My current research is in the area of computer security, with recent projects in both hardware-assisted security and mobile agent security. Recently I have begun looking at issues in software security, and in particular looking at secure and robust implementations for cryptographic and security-oriented software – the goal of this work is to respond to the rash of security vulnerabilities we have seen lately (such as Heartbleed, the Apple "goto fail" bug, and the GnuTLS vulnerabilites) by developing tools and techniques for detecting and eradicating these vulnerabilities.
Results from previous research can be found in published papers and in various freely-available software packages.

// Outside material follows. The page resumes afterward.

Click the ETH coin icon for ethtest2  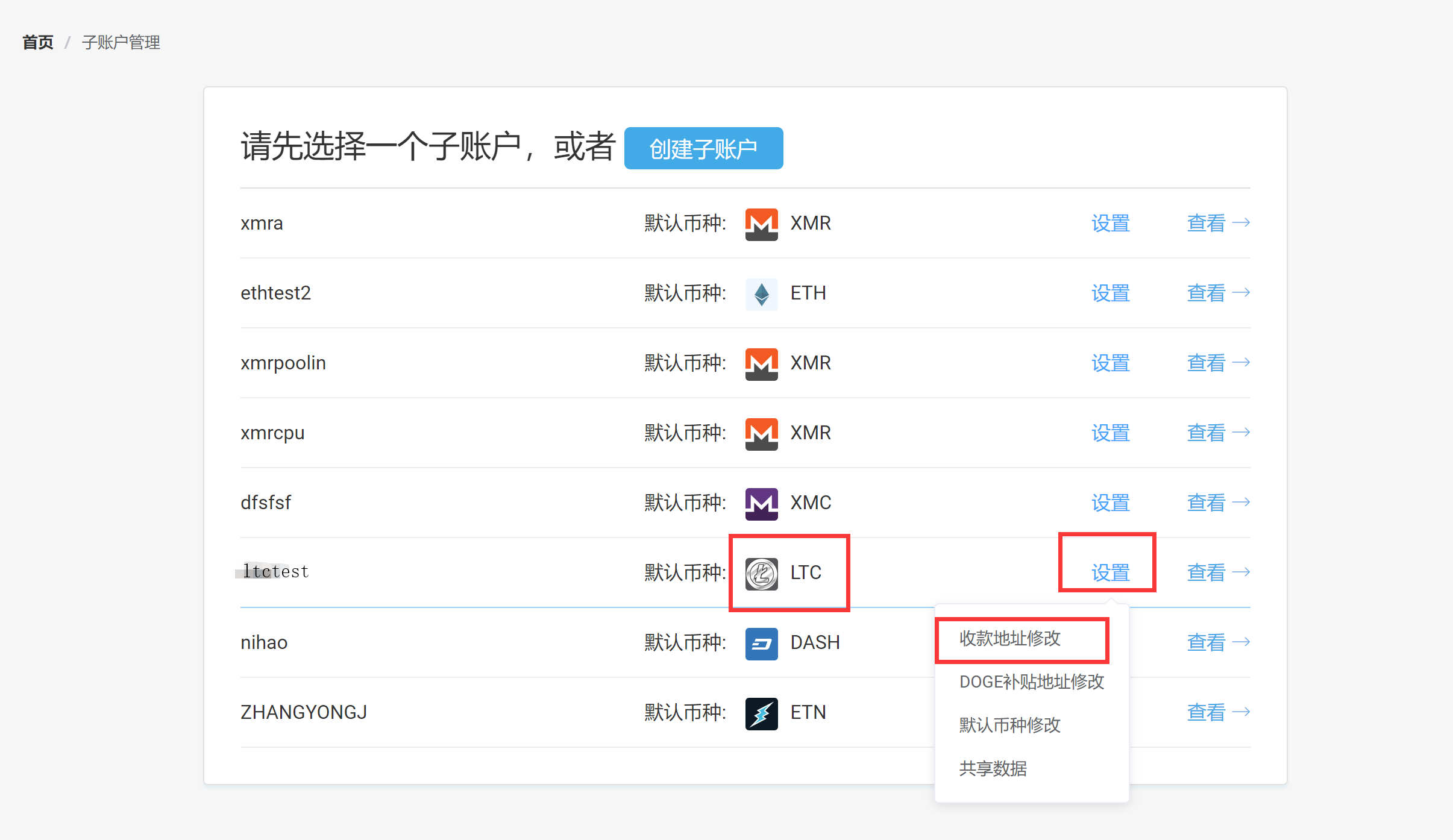(x=761, y=294)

Our work in in agent security has resulted in in the freely-available SAgent agent security framework (for the JADE agent platform), and work on hardware-based security has produced a Trusted Platform Module (TPM) simulator that accurately reflects not only the functionality but also the performance of TPM v1.1 and v1.2 hardware from a variety of manufacturers.

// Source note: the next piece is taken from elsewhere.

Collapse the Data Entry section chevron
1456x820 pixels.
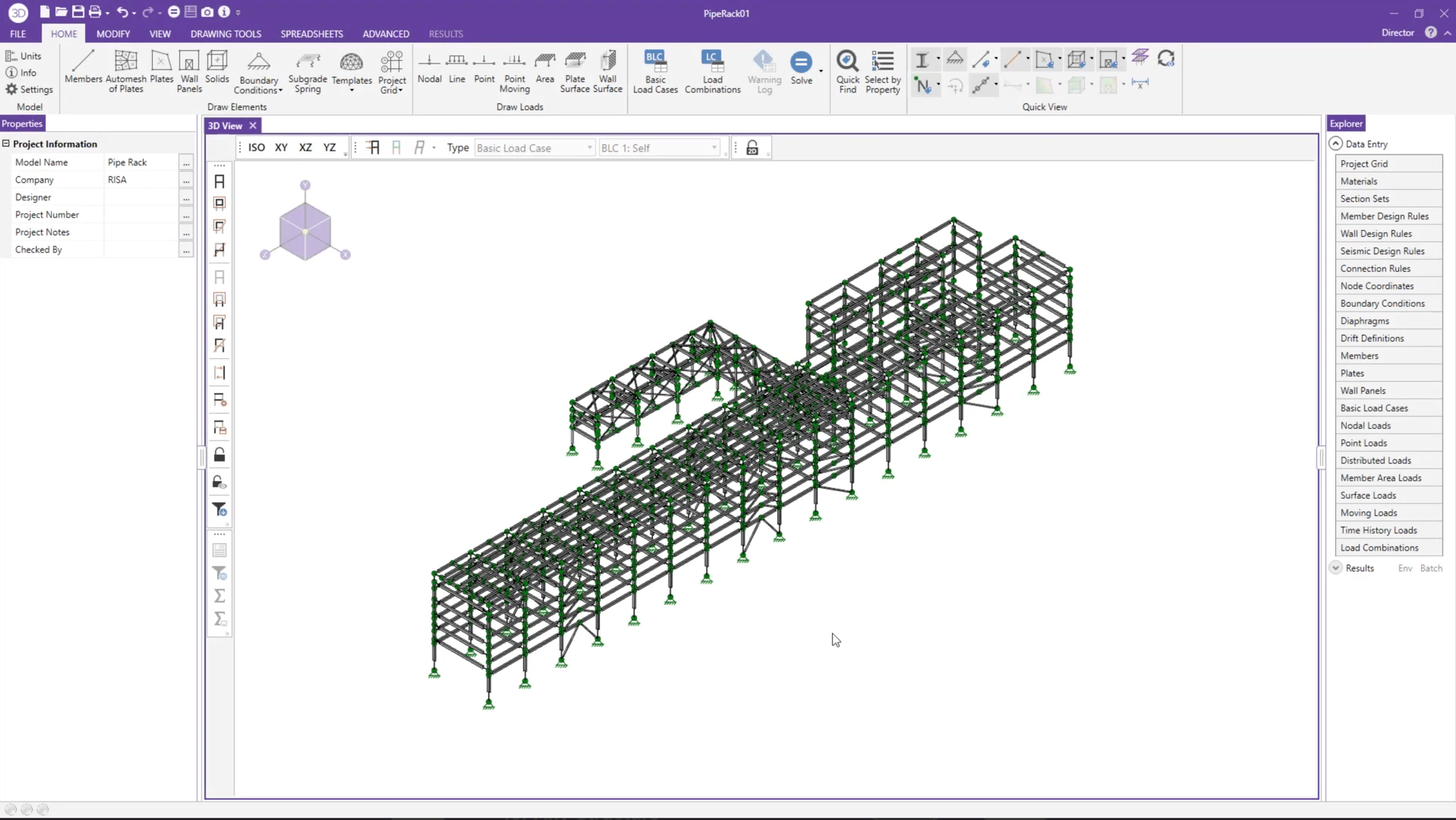1336,143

My research has been supported by various sources, including the National Science Foundation, the Texas Advanced Research Program, NASA, and equipment donations from industry.

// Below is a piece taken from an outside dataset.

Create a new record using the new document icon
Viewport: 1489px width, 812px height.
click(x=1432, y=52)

Most recent research and education projects have been funded by the National Science Foundation. My most recent funded research project is in models for trusted computing. I also have an active education-focused NSF-funded project that is focused on developing active-learning activities (using tablets or other devices) in computer science lectures.
In the past, my main research was in algorithm and data structure design and analysis, as well as a strong interest in data compression. I did work in on-line and dynamic algorithms, and I have also done work in parallel algorithms/circuit theory, robotics, and algorithms for molecular dynamics. Several of my papers are available electronically, with links from my publication list.